This time lapse of the Jupiter approach consists of 66 frames, take once per Jovian day. Look carefully for moons darting past, shadows flickering across the face of the planet.

Credit: NASA/JPL

Voyager 1 discovered three new moons (Prometheus, Pandora, and Atlas) shepherding Saturn's A- and F-rings.

It also uncovered a wealth of new information about basic properties of Saturn's moon Titan, from size to atmospheric composition.

Image: NASA/JPL-Caltech

A false-color image of Saturn taken by Voyager 1 in 1980. The planet's cloud bands appear as orange, yellow, white, and a pale blue-green. The ring system is a darker golden-brown, and the portion circling behind the planet is partly in shadow. The image is tilted at a roughly 30 degree angle, with the equatorial ring system stretching from the lower left to upper right corners of the photo.
A color photo of Titan sent back by Voyager 1. The hazy blue limn of an atmosphere is visible; the moon itself is a featureless yellow-orange.

The trajectory that gave Voyager 1 the best view of Titan (a mission priority) sent it out of the ecliptic and towards interstellar space.

Ten years later, in 1990, Carl Sagan suggested that the probe should point its camera back at the solar system for a family portrait.

The sixty frame mosaic captured by Voyager 1 on Valentine's Day of 1990 shows Jupiter, Earth, Venus, Saturn, Uranus, and Neptune.

https://voyager.jpl.nasa.gov/galleries/images-voyager-took/solar-system-portrait/

Image: NASA/JPL-Caltech

A 60 frame mosaic of mostly black-and-white photos showing Voyager 1's view of the solar system as it sailed toward interstellar space. Color call outs show frames with Jupiter, Earth, Venus, Saturn, Uranus, and Neptune.

The frame containing Earth shows a dramatic optical artifact because we are near the Sun in the camera's field of view.

That's the Pale Blue Dot. Suspended in a sunbeam, captured from a distance of 40 AU by a probe out on the edge of darkness.

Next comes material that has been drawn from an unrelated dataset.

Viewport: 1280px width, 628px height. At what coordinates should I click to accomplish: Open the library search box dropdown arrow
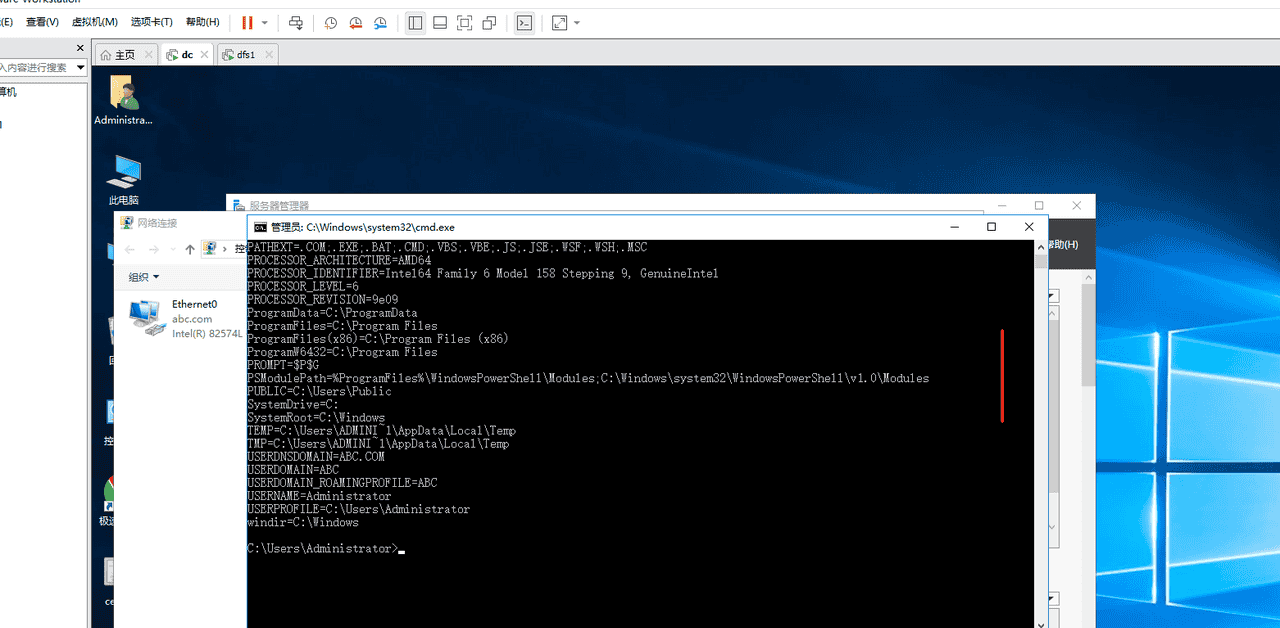(81, 67)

After that, mission scientists turned off Voyager 1's cameras to save power.

Image: NASA/JPL

The "pale blue dot" photo. It shows three or four colored beams of light – optical artifacts – passing from the left side of the image to the right. The background is dark, empty space. In the topmost light beam is a single pale blue pixel. That's Earth. Sagan's quote is printed on the image. It reads ""We succeeded in taking that picture [from deep space], and, if you look at it, you see a dot. That's here. That's home. That's us. On it, everyone you ever heard of, every human being who ever lived, lived out their lives. The aggregate of all our joys and sufferings, thousands of confident religions, ideologies and economic doctrines, every hunter and forager, every hero and coward, every creator and destroyer of civilizations, every king and peasant, every young couple in love, every hopeful child, every mother and father, every inventor and explorer, every teacher of morals, every corrupt politician, every superstar, every supreme leader, every saint and sinner in the history..."

By 1998, Voyager 1 was at 68 AU, further out than Pioneer 10.

Around 2004, at about 94 AU from the Sun, it crossed the termination shock and entered the heliosheath.

And in 2012, at 121 AU from the Sun, Voyager 1 crossed the heliopause and entered interstellar space.

But Voyager 1 hasn't left the solar system. At 161 AU, its current distance from the Sun is a fraction of Sedna's 936 AU aphelion (though it is currently further out than the minor planet).

And it's nowhere near the inner edge of the Oort cloud, thousands of AU from the sun.

This chart shows Voyager 1's location in 2013, with distance from the sun plotted on a log scale. It is at roughly the same place today, since the next step on the scale jumps from 100 to 1000 AU.

Image: NASA/JPL-Caltech

A color graphic produced by NASA which shows Voyager 1's distance from the Sun compared to other parts of the solar system and nearby stars. It is a log plot, so a wide range of distances are compressed onto a smaller scale. Each step on the horizontal axis corresponds to 10x the distance of the previous step. Voyager 1 is just outside 120 AU on this plot, in what is labeled "Interstellar Space," but it is still far from the inner edge of the Oort Cloud at around 1,000 AU.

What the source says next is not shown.